Illegal Alien Who Raped Deaf Woman At Gunpoint Tells Judge ‘No One’s Perfect!’

Illegal Alien Who Raped Deaf Woman At Gunpoint Tells Judge ‘No One’s Perfect!’

ROCKVILLE, MD (ABC7) — An undocumented immigrant who returned to the United States after being deported for dealing drugs, has been sentenced for a rape he committed 22 years ago.

In October 1996, Jose Abarca, now 43, crawled through the window of a Colesville, Md. home and raped a deaf woman asleep on a sunroom couch. Abarca pointed a handgun at the victim and motioned for her to stay silent before he vanished into the autumn night.

The victim had a basic suspect description, and reported seeing a suspicious white work van in the neighborhood the day before, but with no solid leads, the case went cold.

In 2008, Montgomery County Police arrested Abarca for dealing cocaine. He spent less than a year in jail, and was then deported back to his native Mexico. Only days later, authorities linked Abarca’s DNA with the evidence collected from the Colesville rape scene. However, Abarca was long gone with no forwarding address.

Abarca, however, snuck back across the border in 2017, and returned to Maryland. In April of this year, he was pulled over for a broken taillight. The routine traffic stop netted the wanted rapist.

ABC7 was first to report the big break in the decades-old cold case. At that time, defense attorney Victor Del Pino stated his client had been wrongly charged. Yet in September, Abarca did an about face, and pled guilty to first-degree rape.

At sentencing Friday, Abarca’s teenage daughter and wife of 18 years clung onto a box of tissues as they listened to Del Pino attempt to squeeze mercy out of the judge.

“I do think it’s important to recognize that this case occurred in 1996,” Del Pino opined. “He was a young man. He was not married. He did not have children. I think it’s fair to say he was not the same man that he is now.”

Abarca was born in Mexico where he attained a sixth-grade education. He illegally immigrated to the U.S. in his late teens, and settled in the DC area. He made a living painting and cutting lawns. Some of that money helped supplement his aging father and other relatives south of the border. But then came that 2008 cocaine distribution arrest, and Abarca’s subsequent deportation.

“Mr. Abarca had zero intention of returning to the United States for a number of reasons,” Del Pino stated. “It was out of necessity.”

As Del Pino explained it, Abarca and his family successfully re-acclimated to life in Mexico, attaining land, property and money. However, the drug trade seized their modest dynasty. Abarca’s wife and kids fled back to America in 2015, and Abarca followed suit in 2017.

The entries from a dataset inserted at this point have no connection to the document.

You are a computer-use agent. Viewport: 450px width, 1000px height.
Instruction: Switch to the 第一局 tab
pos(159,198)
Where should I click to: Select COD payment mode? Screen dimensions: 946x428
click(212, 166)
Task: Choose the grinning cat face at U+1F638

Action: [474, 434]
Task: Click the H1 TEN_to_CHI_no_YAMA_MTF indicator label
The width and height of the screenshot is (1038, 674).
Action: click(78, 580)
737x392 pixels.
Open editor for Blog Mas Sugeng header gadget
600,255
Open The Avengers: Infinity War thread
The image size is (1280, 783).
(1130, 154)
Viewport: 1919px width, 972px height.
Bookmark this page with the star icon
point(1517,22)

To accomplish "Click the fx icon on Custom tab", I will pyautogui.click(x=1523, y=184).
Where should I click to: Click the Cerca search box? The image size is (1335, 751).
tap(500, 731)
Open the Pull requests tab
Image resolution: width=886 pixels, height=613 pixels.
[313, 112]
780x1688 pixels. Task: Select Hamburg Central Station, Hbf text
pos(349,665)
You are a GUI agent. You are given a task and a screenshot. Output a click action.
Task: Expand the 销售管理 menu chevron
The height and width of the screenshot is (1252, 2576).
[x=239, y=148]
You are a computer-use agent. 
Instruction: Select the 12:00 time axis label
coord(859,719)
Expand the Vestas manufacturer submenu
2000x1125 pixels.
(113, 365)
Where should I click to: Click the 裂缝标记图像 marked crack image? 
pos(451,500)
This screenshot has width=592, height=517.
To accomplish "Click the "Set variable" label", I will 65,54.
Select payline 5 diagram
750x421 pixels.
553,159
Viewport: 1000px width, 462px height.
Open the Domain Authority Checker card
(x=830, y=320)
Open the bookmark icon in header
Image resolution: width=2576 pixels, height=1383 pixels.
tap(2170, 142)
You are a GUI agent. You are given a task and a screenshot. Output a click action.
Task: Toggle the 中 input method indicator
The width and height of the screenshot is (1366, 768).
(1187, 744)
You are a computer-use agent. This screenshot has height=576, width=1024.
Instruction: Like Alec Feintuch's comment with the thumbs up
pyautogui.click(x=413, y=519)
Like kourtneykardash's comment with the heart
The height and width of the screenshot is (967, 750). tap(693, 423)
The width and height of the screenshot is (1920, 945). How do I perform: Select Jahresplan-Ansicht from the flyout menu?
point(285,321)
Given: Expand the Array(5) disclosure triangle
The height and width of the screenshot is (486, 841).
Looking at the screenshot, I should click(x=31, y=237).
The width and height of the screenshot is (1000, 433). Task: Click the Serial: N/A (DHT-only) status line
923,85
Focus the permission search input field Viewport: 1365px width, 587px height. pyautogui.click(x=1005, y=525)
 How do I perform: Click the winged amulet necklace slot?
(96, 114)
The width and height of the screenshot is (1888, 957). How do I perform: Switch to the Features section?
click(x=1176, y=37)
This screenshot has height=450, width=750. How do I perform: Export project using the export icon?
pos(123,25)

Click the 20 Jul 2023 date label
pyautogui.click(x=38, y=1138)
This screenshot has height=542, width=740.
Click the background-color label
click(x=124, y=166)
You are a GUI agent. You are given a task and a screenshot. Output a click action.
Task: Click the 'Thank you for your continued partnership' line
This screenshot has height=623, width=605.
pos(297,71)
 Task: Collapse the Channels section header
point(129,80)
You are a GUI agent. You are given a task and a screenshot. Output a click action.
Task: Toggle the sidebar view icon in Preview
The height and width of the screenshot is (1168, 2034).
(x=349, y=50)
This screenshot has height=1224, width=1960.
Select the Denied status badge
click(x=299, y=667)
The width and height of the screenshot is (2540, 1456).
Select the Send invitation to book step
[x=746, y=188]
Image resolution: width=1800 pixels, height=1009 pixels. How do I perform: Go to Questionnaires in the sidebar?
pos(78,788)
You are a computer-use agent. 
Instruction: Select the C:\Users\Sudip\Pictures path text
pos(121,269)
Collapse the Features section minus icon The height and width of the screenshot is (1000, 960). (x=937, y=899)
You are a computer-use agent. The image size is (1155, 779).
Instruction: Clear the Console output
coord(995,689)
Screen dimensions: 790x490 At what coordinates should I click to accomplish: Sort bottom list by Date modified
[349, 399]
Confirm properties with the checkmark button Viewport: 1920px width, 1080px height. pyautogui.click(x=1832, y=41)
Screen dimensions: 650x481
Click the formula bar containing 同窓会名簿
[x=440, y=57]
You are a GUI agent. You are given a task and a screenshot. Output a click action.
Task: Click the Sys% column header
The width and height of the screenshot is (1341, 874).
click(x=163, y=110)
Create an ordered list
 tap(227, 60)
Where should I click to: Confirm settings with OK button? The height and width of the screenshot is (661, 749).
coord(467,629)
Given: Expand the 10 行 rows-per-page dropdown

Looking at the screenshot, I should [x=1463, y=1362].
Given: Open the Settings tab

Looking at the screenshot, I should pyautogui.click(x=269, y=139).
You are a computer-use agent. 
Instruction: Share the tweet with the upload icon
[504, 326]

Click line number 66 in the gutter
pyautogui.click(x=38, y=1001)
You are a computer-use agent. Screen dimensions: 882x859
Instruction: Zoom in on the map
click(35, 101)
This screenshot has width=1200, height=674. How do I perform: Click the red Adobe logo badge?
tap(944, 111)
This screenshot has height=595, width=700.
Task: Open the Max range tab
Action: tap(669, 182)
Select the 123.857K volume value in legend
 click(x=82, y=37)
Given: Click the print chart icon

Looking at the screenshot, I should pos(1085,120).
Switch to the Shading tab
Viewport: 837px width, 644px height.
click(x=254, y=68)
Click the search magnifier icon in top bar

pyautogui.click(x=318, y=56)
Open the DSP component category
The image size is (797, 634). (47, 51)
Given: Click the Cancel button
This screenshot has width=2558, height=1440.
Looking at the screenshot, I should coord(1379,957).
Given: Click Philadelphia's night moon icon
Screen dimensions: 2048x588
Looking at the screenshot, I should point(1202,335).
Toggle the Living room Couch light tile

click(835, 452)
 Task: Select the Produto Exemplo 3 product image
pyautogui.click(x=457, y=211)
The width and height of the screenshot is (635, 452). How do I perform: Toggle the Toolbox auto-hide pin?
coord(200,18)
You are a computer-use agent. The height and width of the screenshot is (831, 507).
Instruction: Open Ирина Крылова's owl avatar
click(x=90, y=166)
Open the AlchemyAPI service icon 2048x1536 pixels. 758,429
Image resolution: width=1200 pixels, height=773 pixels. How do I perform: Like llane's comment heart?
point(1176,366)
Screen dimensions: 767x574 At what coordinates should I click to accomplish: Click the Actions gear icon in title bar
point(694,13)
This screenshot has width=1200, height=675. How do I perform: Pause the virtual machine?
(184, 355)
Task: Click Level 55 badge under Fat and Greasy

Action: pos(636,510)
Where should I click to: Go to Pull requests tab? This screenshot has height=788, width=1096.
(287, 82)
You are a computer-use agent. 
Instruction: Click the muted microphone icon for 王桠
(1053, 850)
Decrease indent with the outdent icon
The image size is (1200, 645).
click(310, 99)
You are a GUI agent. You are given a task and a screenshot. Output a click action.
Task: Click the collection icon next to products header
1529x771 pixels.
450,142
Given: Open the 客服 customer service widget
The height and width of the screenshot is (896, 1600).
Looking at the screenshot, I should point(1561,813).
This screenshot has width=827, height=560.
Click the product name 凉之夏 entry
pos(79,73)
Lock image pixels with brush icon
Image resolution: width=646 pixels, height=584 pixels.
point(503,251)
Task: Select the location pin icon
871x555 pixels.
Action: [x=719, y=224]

Abarca has four children, ages two, six, 11, and 17. The oldest, a student at Gaithersburg High School, spoke before the court, pausing multiple times to regain her composure.

“He’s always been a good father to me. He’s always been there for me. I can’t say nothing against him.”

Del Pino noted that Abarca is a devout Catholic who pled guilty, in part, to “spare the victim of the trauma” of a days-long trial.

The prosecutor handling the case rebuffed that suggestion, noting that trauma has been a two-decade reality for the victim.

“The victim in this case has suffered in such a way, she wasn’t even able to fill out a victim impact statement,” Montgomery County Assistant State’s Attorney Mary Herdman shared.

Speaking through a Spanish translator, Abarca expressed remorse for his family’s current financial ruin and lack of a father figure. He did not apologize to the victim or explain what led him to commit a crime pointedly labeled by the judge as “abhorrent.”

“I am facing my family and a court of law,” Abarca stated as his wife and daughter wept. “I don’t want my children in the future to suffer the terrible things they’re suffering now. There is so much violence and crime around. No one in this life is perfect, as is written in the Bible, which I have been reading for the last seven to eight months.”

In his pre-sentence statement, Montgomery County Circuit Court Judge Michael Mason made clear that Abarca’s own actions had caused his family’s current state of peril.

“In this case, as in many cases, innocent people will suffer,” Judge Mason remarked. “Your children had no participation in this crime, they didn’t ask for this, nor did your wife. But that is true in almost every case that comes before the court.”

Judge Mason could have sent Abarca to prison for up to 40 years, but opted to give him a 25-year sentence. In accordance with Maryland judicial rules, Abarca must serve at least half of his sentence (12.5 years) before being eligible for parole, at which point U.S. Immigration and Customs Enforcement plans to deport him back to Mexico. If Abarca returns to the U.S. a third time and is caught, he could be imprisoned for the rest of his life.

“Had you come before the court back in 1996… most probably for the offense in this case, you would have received a life sentence,” Judge Mason stated. “There are few crimes that are more abhorrent and detested by society than rape with a weapon.”

Del Pino explained Abarca’s wife and two younger children are living in the U.S. illegally. They have applied for asylum, citing rampant violence in Mexico. Their case is pending. Abarca’s two older children are U.S. citizens.